Written task:
Pick out every line in the rows below that contains the word "table" and copy each one.

Source data:
□ □ □

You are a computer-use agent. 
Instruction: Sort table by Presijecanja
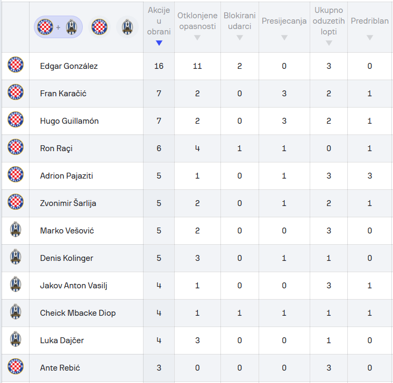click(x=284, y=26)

□ □ □

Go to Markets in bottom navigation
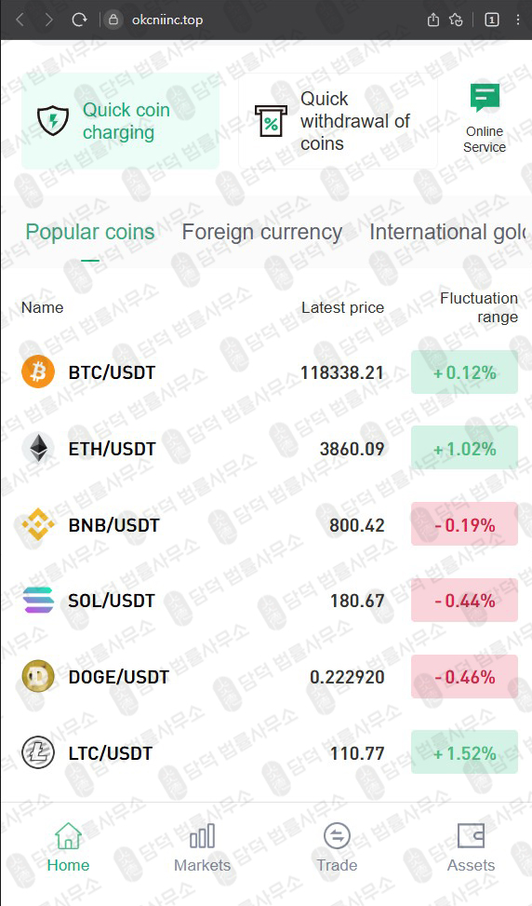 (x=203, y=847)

□ □ □

Solution to the exercise:
Instruction: Sort table by Presijecanja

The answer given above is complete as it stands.